PROVIDED RECORDS:
————

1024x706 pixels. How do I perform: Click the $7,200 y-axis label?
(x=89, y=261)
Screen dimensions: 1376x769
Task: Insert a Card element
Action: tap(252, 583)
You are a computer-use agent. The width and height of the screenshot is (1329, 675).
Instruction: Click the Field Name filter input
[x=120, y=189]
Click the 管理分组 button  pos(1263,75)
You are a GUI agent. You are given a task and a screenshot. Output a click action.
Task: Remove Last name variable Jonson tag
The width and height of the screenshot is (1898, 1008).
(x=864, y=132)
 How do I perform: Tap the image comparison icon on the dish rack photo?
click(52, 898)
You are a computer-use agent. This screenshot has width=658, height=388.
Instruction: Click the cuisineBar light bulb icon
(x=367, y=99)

————

WHAT YOU HAVE TO DO: Show each line from the listing above that includes the word "computer".

EXERCISE SOLUTION:
You are a computer-use agent. The width and height of the screenshot is (1329, 675).
You are a computer-use agent. This screenshot has width=658, height=388.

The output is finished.